Quarta-feira, 7 de junho de 2023 - 07h42
Bagé, 07.06.2023
Na beira do rio batiam-se os últimos pregos das jangadas que deviam servir
ao transporte, nos acampamentos dos corpos dava-se a última de mão aos cestões
e salsichões, que se estavam preparando havia dias; no Quartel Mestre
recebiam-se milhares de sacos entregues pelos fornecedores, e na Comissão de
Engenheiros reuniam-se pás, enxadas e picaretas.
À tarde, estava tudo pronto
e, em jangadas, canoas e pequenos vapores, foram embarcados cestões, sacos,
salsichões, utensílios de sapa, munições de boca e de fogo, 4 canhões e outros
tantos morteiros; os primeiros, pertencentes à 1ª Bateria do 16° Batalhão de
Artilharia a pé, sob o comando do Capitão Francisco Antonio de Moura, os
segundos, constituindo uma Bateria Especial, sob o comando do Capitão Antonio
Tibúrcio Ferreira de Souza.
Depois, chegou a vez de embarcarem-se o 14° de Infantaria, formado em
grande parte por guardas nacionais do município neutro e comandado pelo Major
José Martini; o 7° de voluntários, organizado em S. Paulo e comandado pelo
Tenente-coronel Francisco Joaquim Pinto Pacca; um contingente do Batalhão de
Engenheiros, sob o comandado do Capitão Brazílio de Amorim Bezerra.
O embarque de todo esse pessoal, 900 homens, e sobretudo de tão pesado
material, consumiu toda a tarde e os primeiros momentos da noite.
Concluído ele, jangadas e canoas, a reboque dos pequenos vapores,
puseram-se a caminho para a ilha, e a ela aportaram já a hora avançada, sem
terem sido incomodados pelo inimigo, a quem, de certo, não haviam escapado os
preparativos da expedição, mas que ignorava o seu destino. A ilha como já
dissemos, é um simples banco de areia, completamente submergido nas grandes cheias
do Paraná.
Tem uma forma um tanto oval e o seu maior diâmetro fica paralelo às margens
do rio. Está muito mais próxima do território paraguaio, a que pertence do que
do correntino, mas á ainda separada daquele por um canal assaz largo e, como
depois se soube, bastante profundo.
Quando nela desembarcou a
expedição estava em grande parte coberta de, alta e espessa macega. Dominava-a
o fortim do Itapiru, ao alcance de um tiro de carabina. A bateria desse fortim,
e as que os paraguaios colocassem na margem do rio, poderiam facilmente
varrê-la. A posição seria, pois, insustentável, se os ocupantes não tratassem
logo na mesma noite de seu desembarque, de levantar seguras trincheiras que os
abrigassem na manhã seguinte das balas, que, era de esperar, choveriam sobre
eles. Foi esse o primeiro cuidado do Tenente-coronel João Carlos de Villagran
Cabrita, comandante da Força, Expedicionária. Com uma atividade digna dos
maiores encômios traçou logo a linha das trincheiras e distribuiu o trabalho
entre os seus subordinados, que com ardor puseram mãos à obra.

__Exercício escrito 1__
Segundo o trecho, quantos homens foram embarcados ao todo?
O trecho e os registros são materiais independentes entre si.

__Dados da tarefa__
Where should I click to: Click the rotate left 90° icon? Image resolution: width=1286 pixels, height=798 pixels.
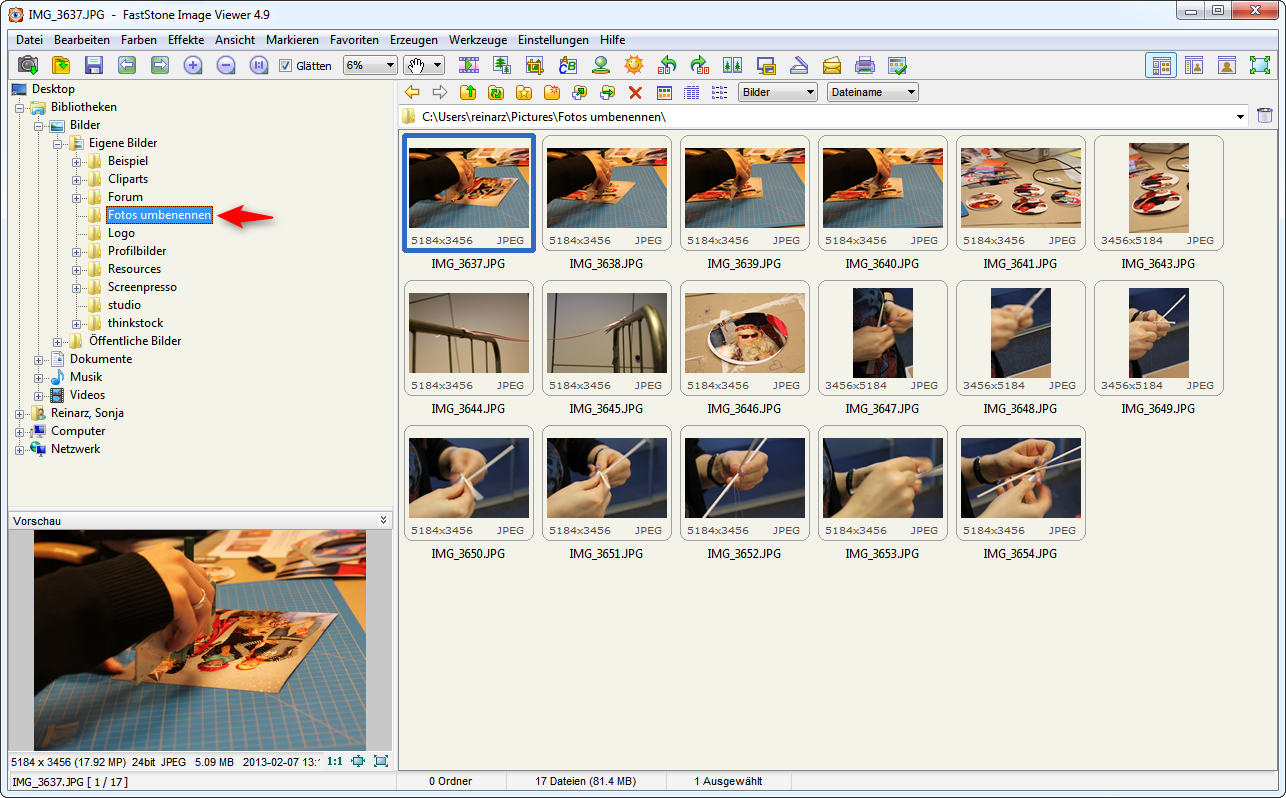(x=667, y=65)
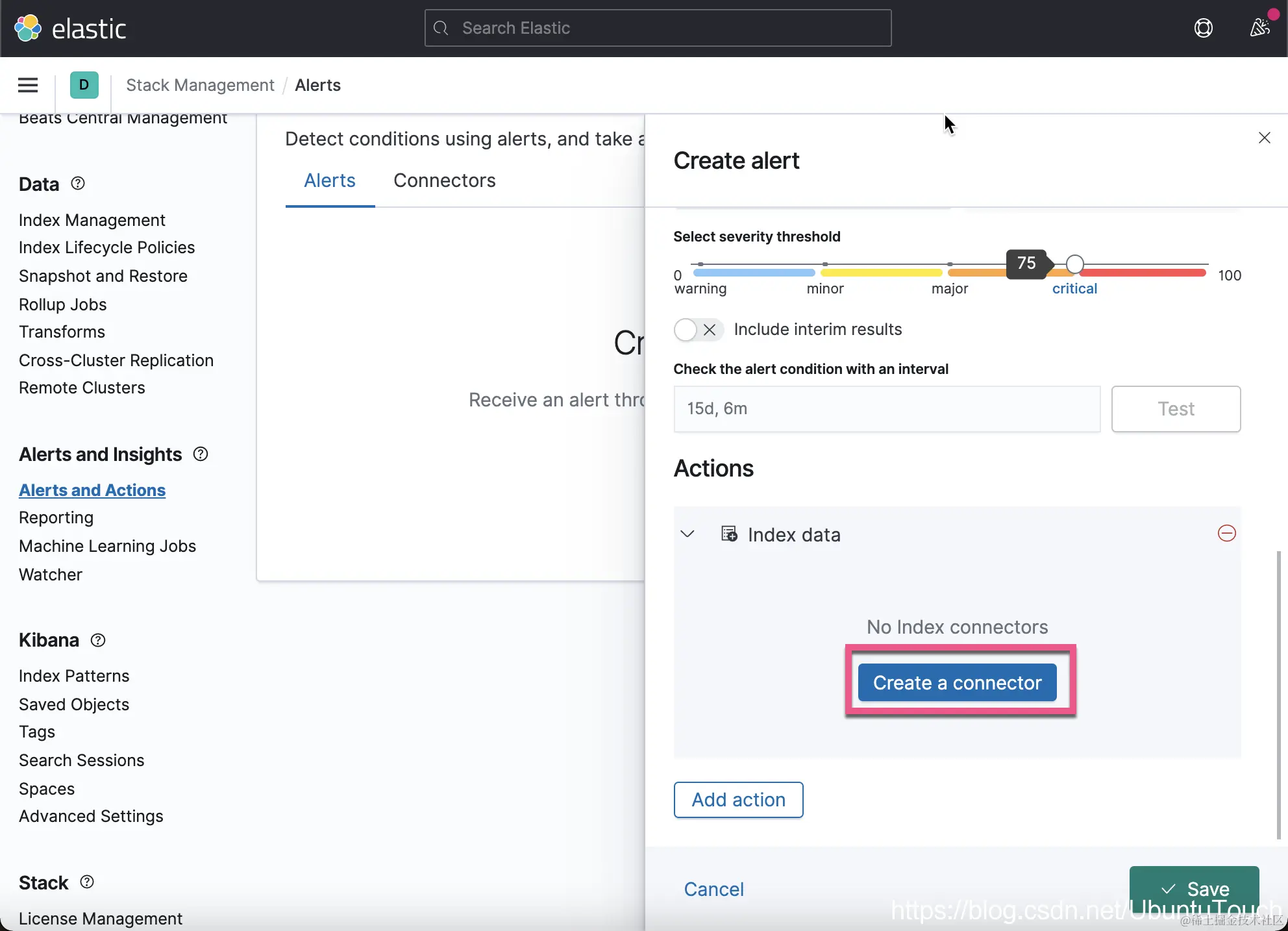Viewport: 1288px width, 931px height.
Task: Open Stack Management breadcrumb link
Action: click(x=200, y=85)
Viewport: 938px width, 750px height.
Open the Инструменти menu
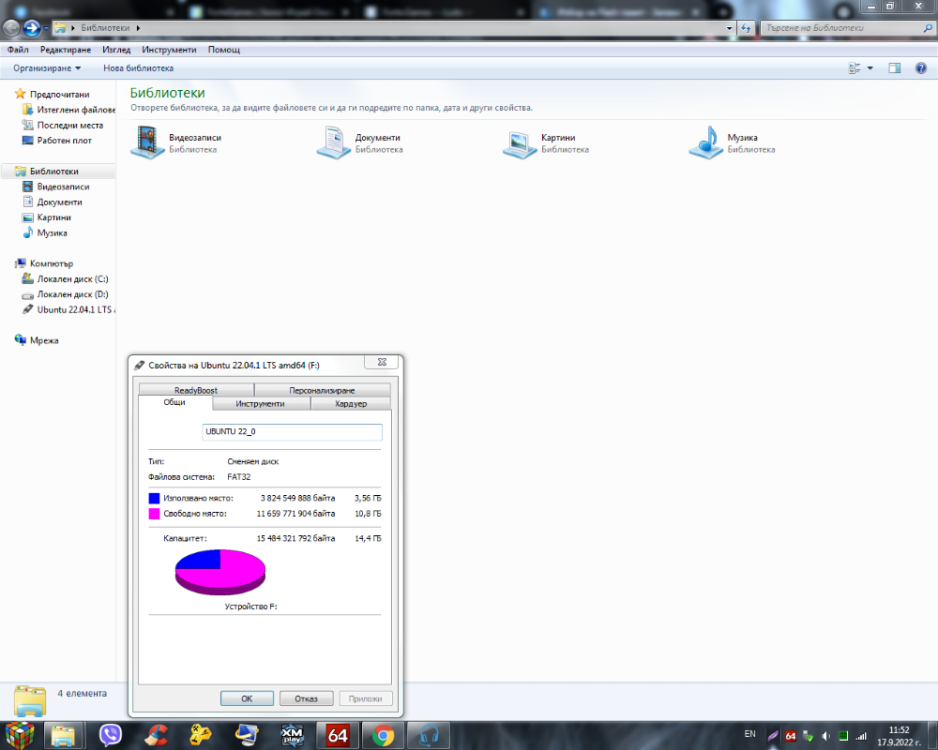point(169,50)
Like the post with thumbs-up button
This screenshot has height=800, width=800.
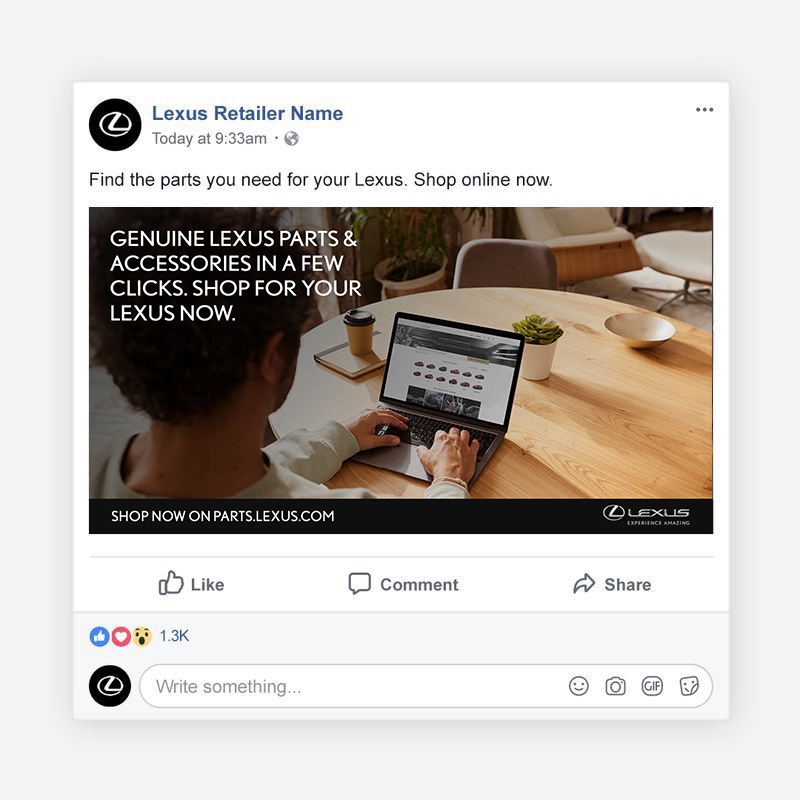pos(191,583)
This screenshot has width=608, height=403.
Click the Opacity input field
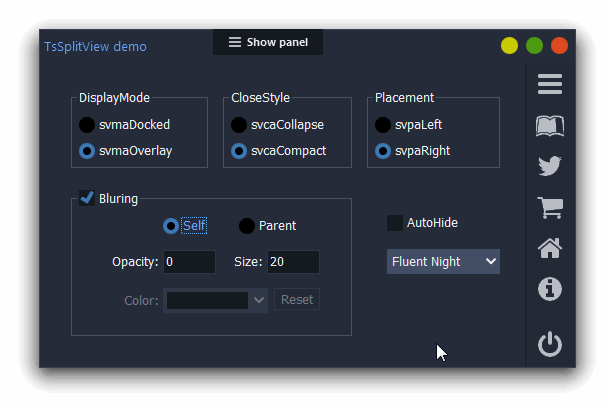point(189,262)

__Exercício escrito 2__
Atualize, por favor, todos os registros do bloco, trocando "screenshot" por "capture" e mantendo todo o resto igual. Deixe as imagens de fora da resposta.

__Resultado do exercício 1__
Foram embarcados 900 homens.

__Resultado do exercício 2__
Where should I click to: Click the rotate left 90° icon? Image resolution: width=1286 pixels, height=798 pixels.
(x=667, y=65)
Viewport: 1288px width, 931px height.
Task: Open Stack Management breadcrumb link
Action: click(x=200, y=85)
Viewport: 938px width, 750px height.
Open the Инструменти menu
point(169,50)
Like the post with thumbs-up button
This capture has height=800, width=800.
pos(191,583)
This capture has width=608, height=403.
Click the Opacity input field
point(189,262)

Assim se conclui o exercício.